Stated goal:
Lay out the lines of the data below, from the line containing "Click the Mpg input field" up to and including the line containing "The image size is (557, 301). [x=31, y=29]", as a Markdown table with the columns Row and Line, giving each line a row number and omitting blank lines. Leave the pictures out of the table.

Material for this exercise:
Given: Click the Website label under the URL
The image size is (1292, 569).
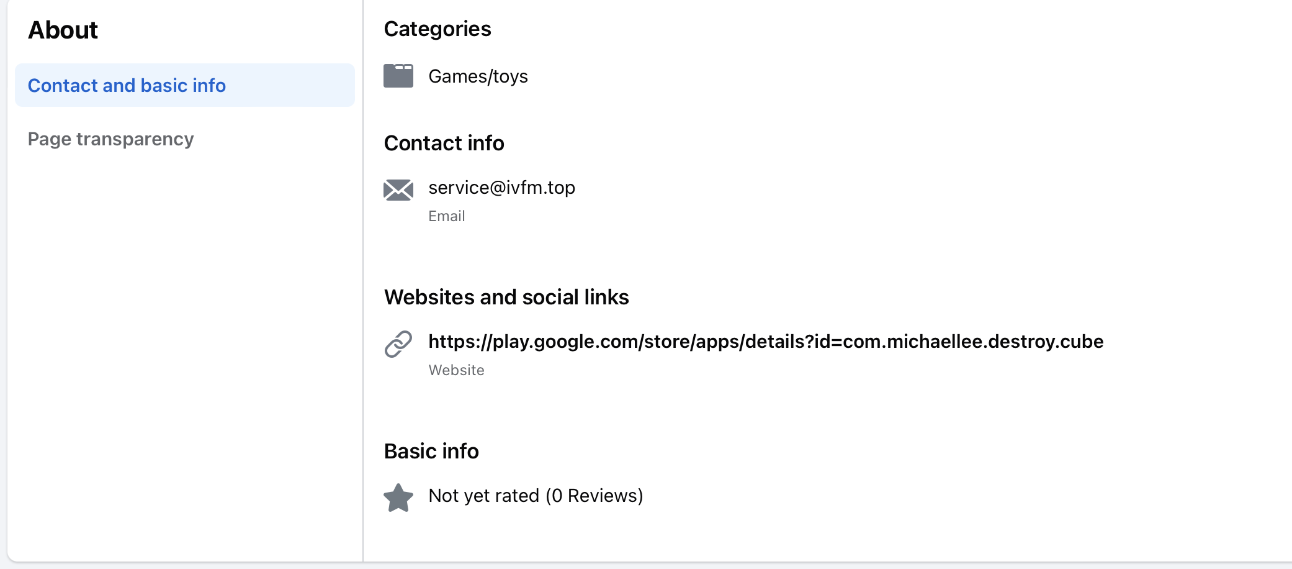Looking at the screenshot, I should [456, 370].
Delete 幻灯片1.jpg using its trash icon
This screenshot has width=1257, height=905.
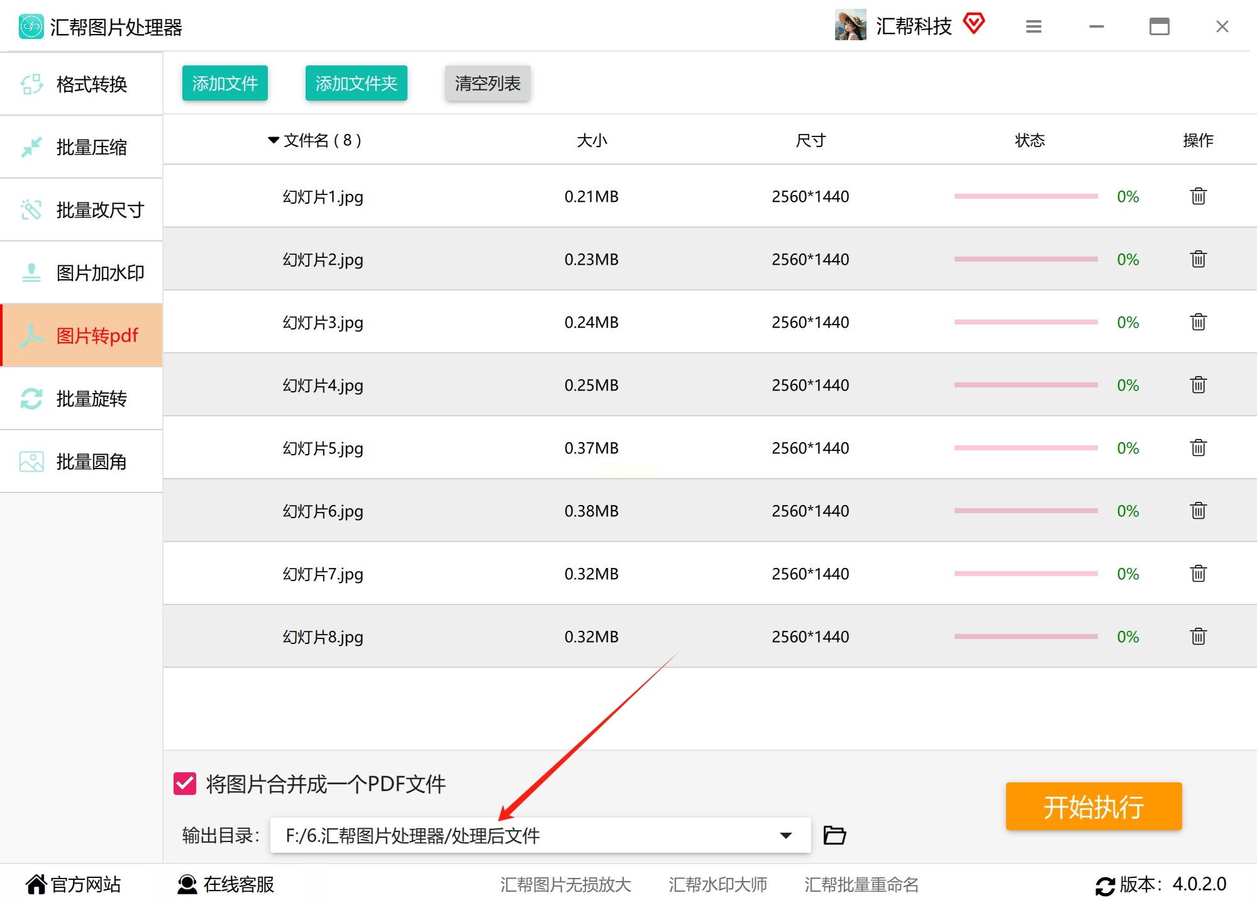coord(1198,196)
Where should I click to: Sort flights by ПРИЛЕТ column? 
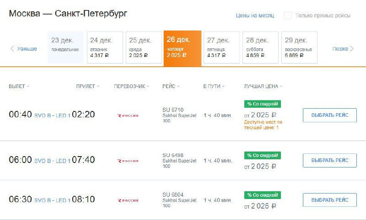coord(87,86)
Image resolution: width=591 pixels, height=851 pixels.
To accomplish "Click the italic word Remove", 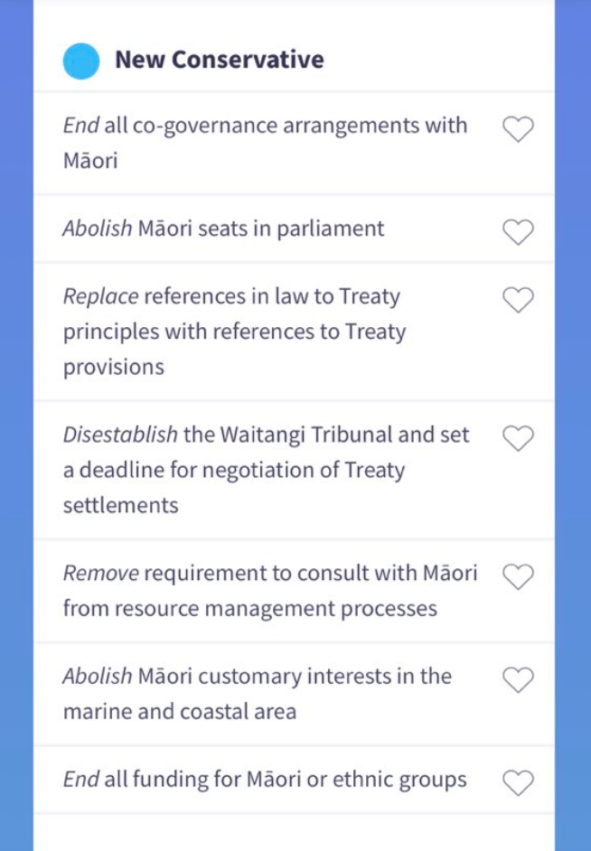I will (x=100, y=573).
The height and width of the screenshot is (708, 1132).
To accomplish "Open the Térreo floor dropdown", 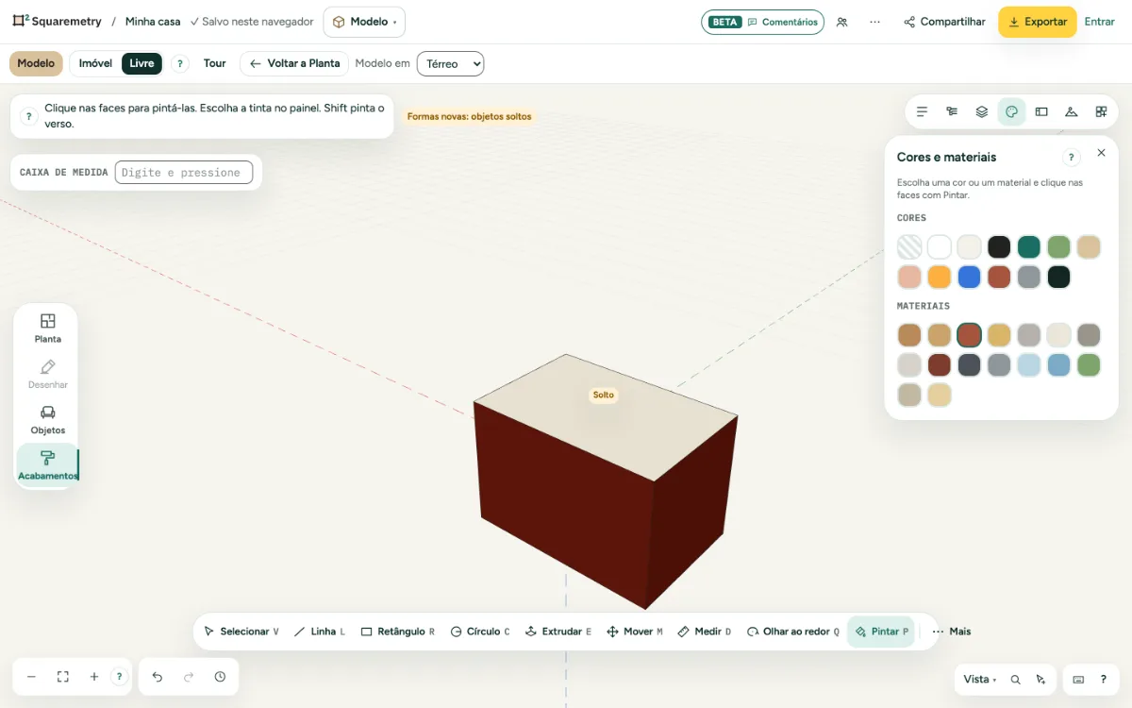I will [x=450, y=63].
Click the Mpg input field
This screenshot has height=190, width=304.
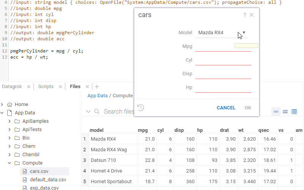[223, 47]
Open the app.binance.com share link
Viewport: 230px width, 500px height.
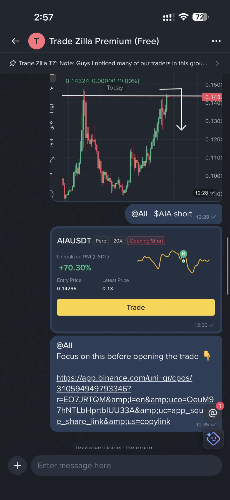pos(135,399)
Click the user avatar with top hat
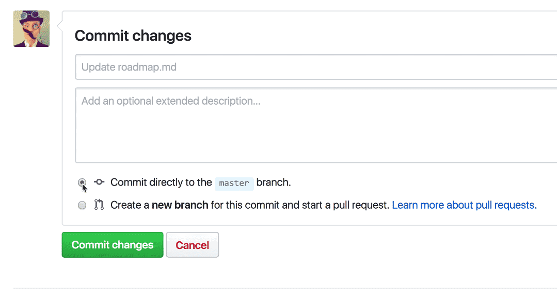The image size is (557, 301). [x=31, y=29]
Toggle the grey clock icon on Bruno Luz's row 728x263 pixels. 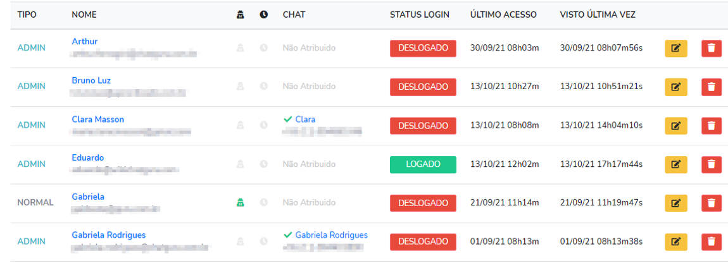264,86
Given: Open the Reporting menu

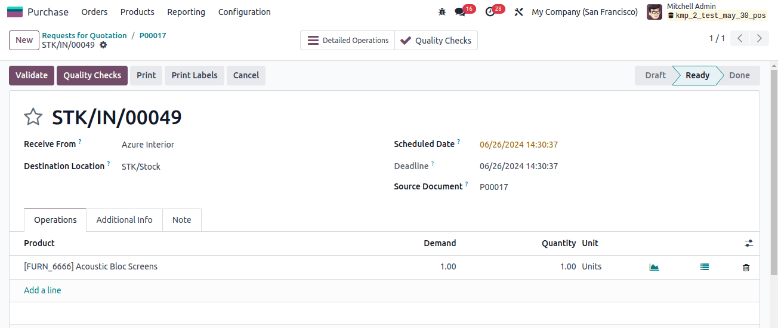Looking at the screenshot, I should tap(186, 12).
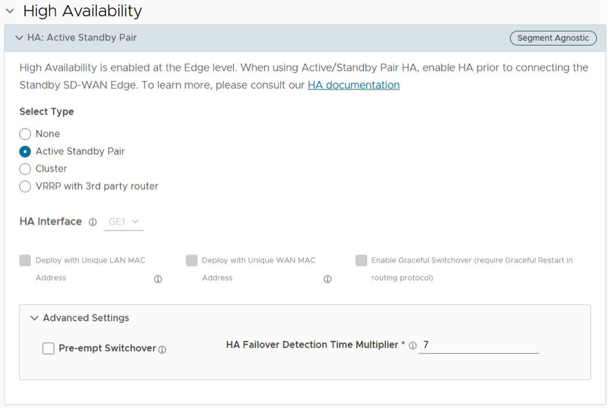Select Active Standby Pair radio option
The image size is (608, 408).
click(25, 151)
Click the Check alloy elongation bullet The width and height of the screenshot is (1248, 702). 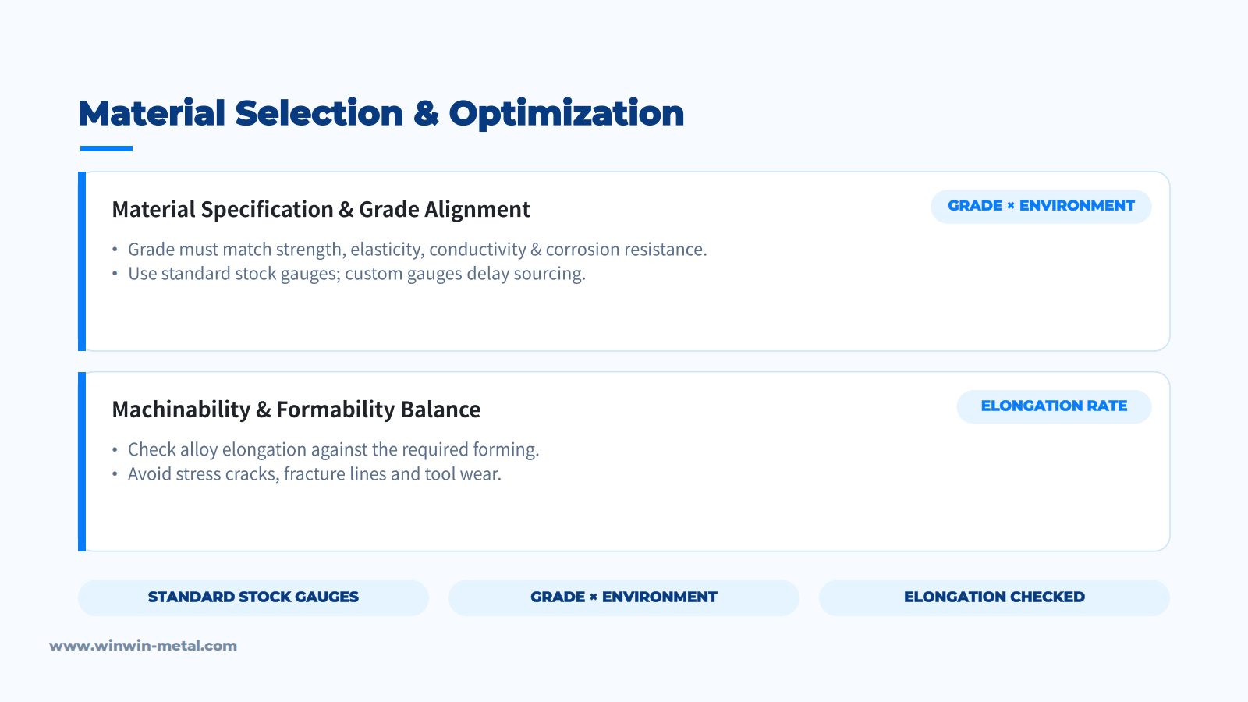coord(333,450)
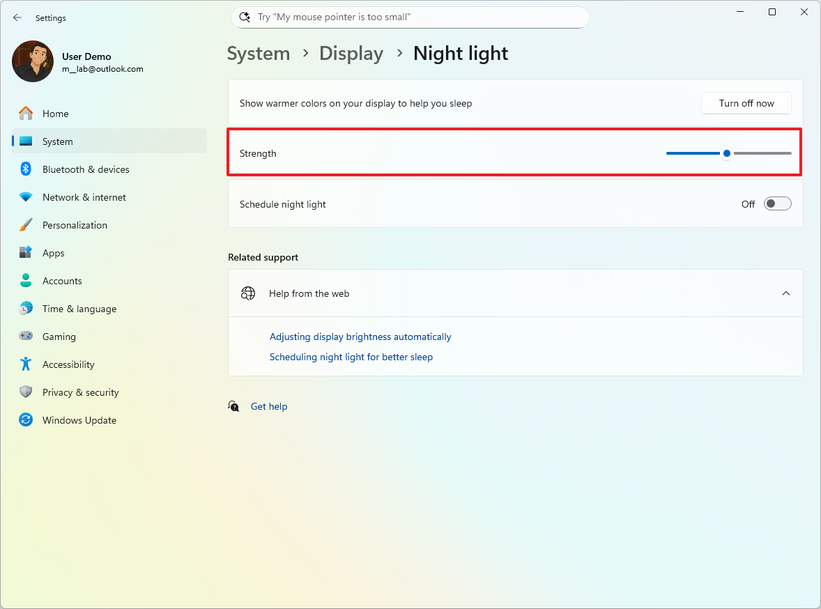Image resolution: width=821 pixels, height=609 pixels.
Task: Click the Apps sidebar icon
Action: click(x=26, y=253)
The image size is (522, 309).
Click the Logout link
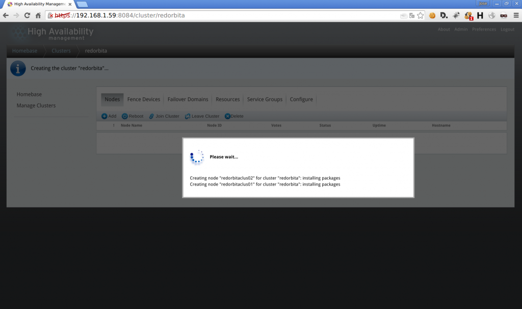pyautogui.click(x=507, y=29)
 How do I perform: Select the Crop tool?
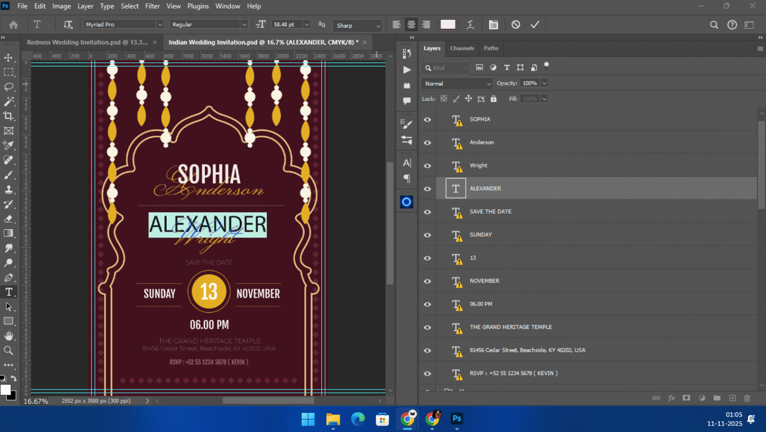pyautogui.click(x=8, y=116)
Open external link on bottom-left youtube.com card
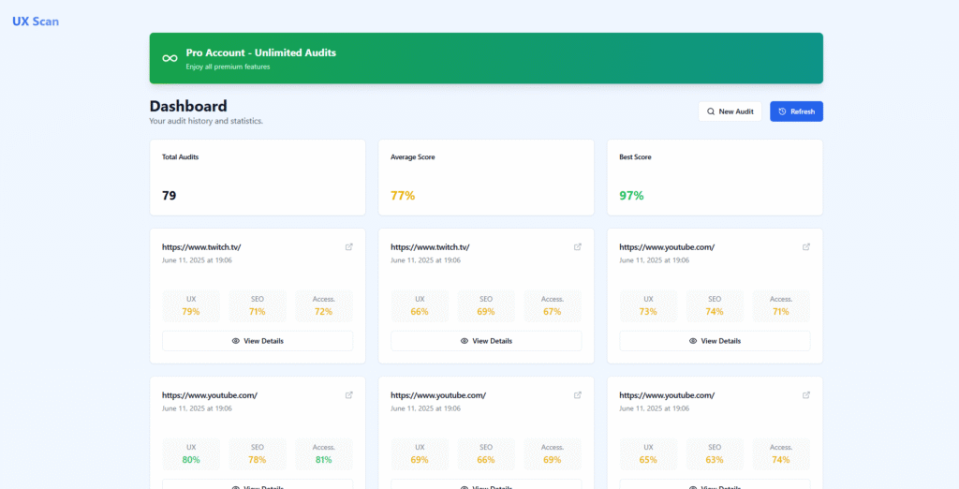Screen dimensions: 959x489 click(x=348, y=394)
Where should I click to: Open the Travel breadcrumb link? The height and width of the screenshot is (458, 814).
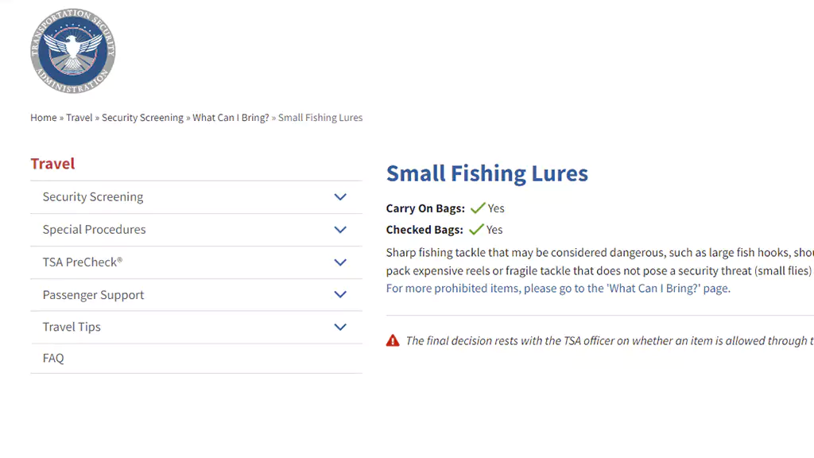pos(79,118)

Task output:
| Row | Line |
|---|---|
| 1 | Click the Mpg input field |
| 2 | This screenshot has height=190, width=304. |
| 3 | [223, 47] |
| 4 | Open the app.binance.com share link |
| 5 | Viewport: 230px width, 500px height. |
| 6 | pos(135,399) |
| 7 | Click the user avatar with top hat |
| 8 | The image size is (557, 301). [x=31, y=29] |